• _What this task involves_: Reproduce exactly the lines from the one that holds "Task: Click the" through the last line of the entries, both ends included, but not the pictures.

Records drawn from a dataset
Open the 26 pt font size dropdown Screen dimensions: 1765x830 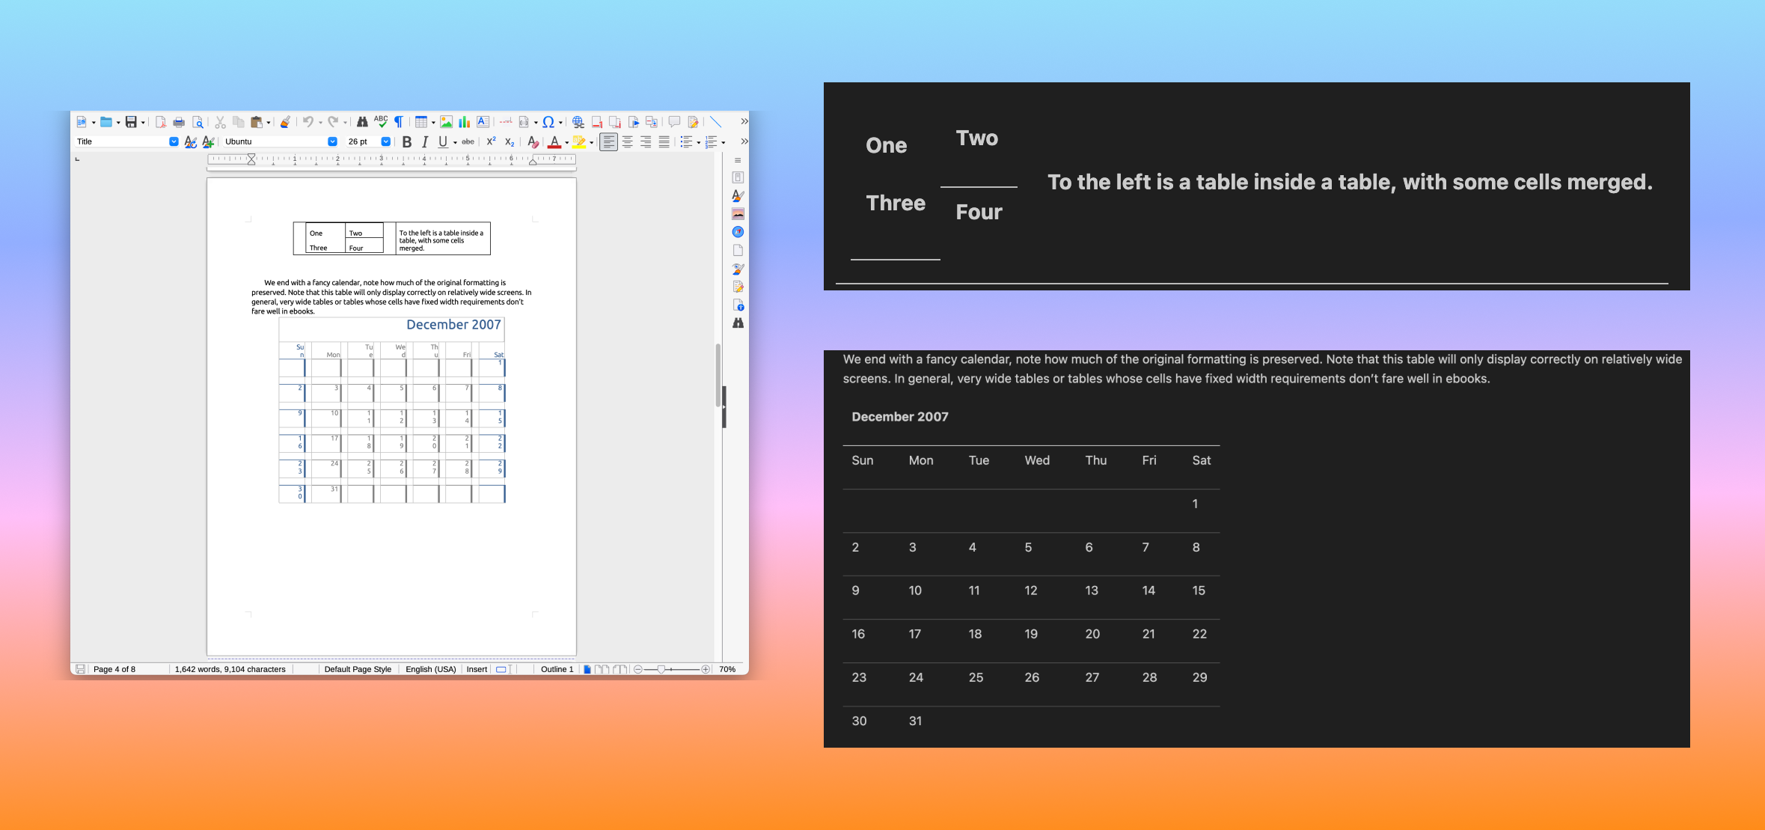(x=385, y=141)
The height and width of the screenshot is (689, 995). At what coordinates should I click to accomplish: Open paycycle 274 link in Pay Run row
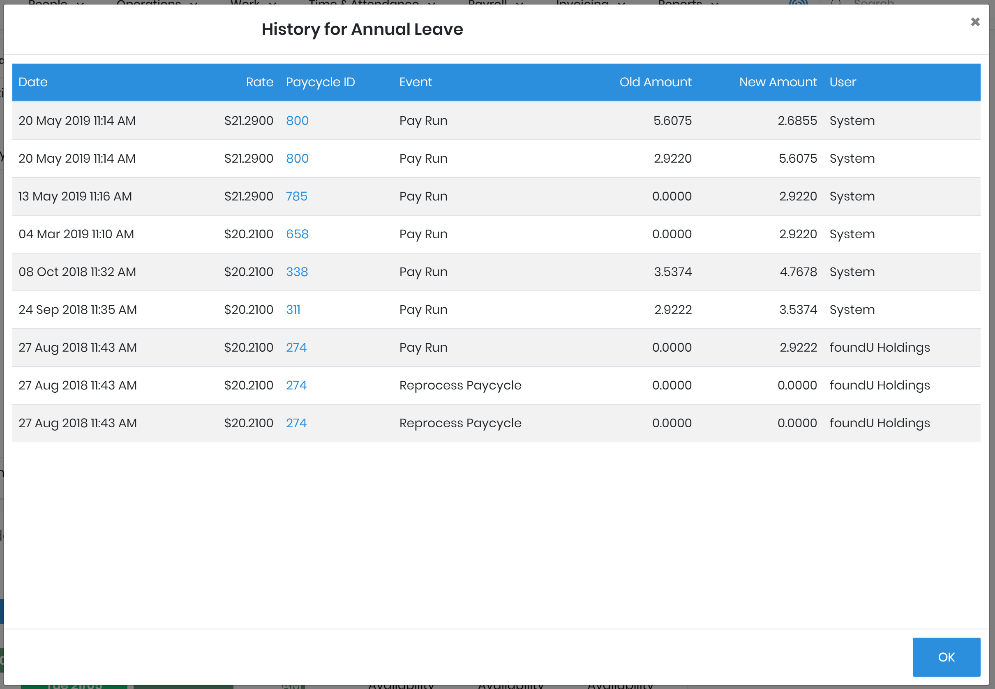coord(296,348)
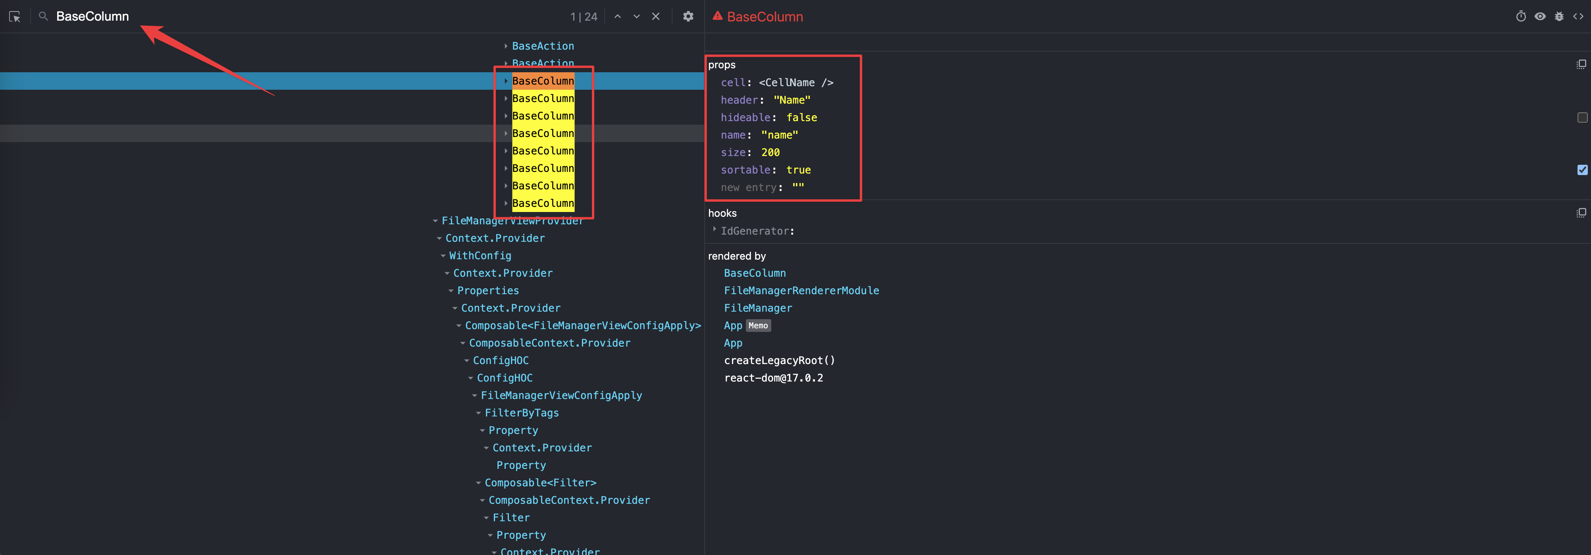Go to previous search result arrow
This screenshot has height=555, width=1591.
617,17
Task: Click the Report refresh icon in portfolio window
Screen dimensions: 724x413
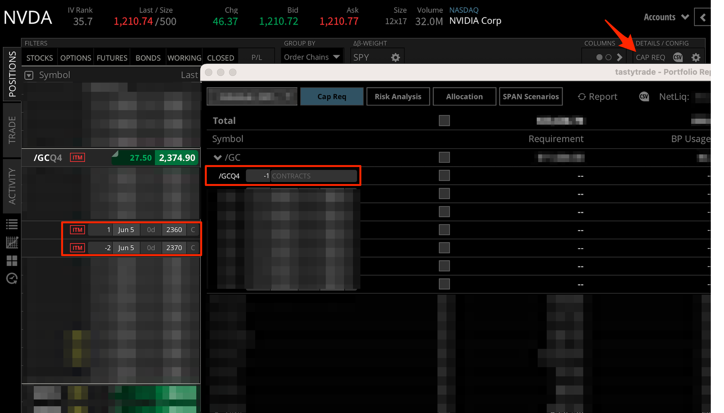Action: click(582, 96)
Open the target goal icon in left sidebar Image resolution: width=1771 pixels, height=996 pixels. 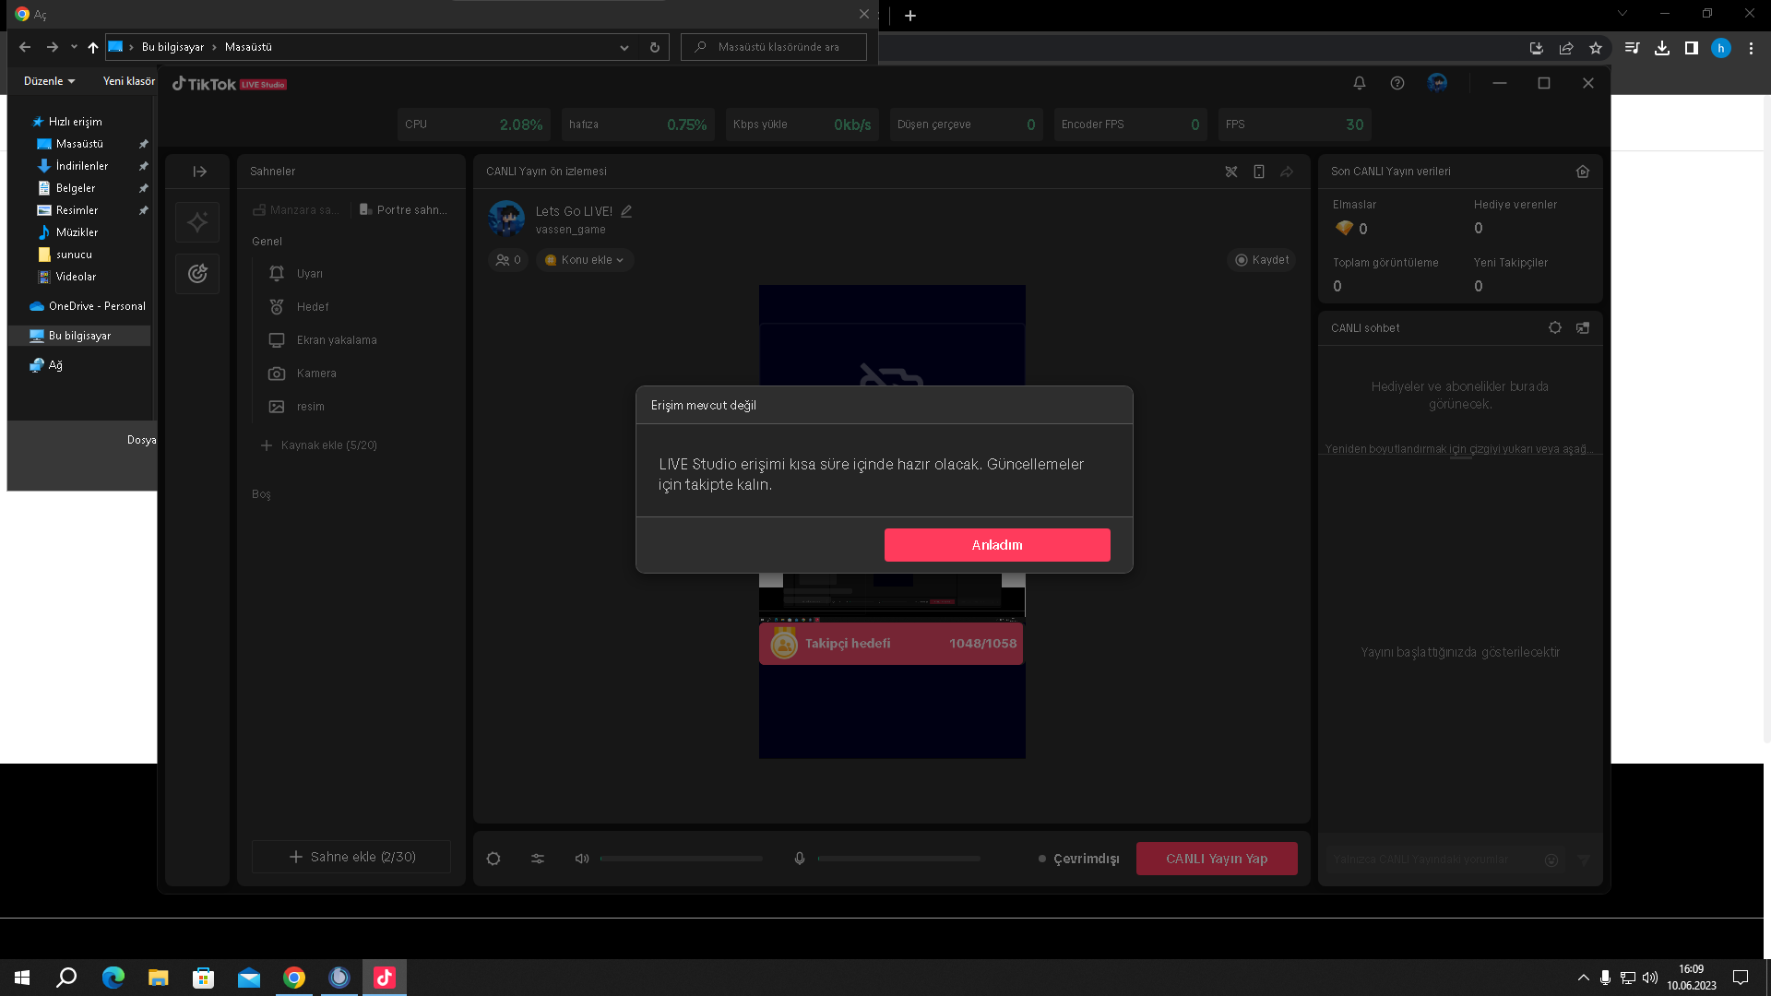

• _Answer space_:
Task: Click the Report refresh icon in portfolio window
Screen dimensions: 724x413
Action: click(582, 96)
Open the target goal icon in left sidebar Image resolution: width=1771 pixels, height=996 pixels. 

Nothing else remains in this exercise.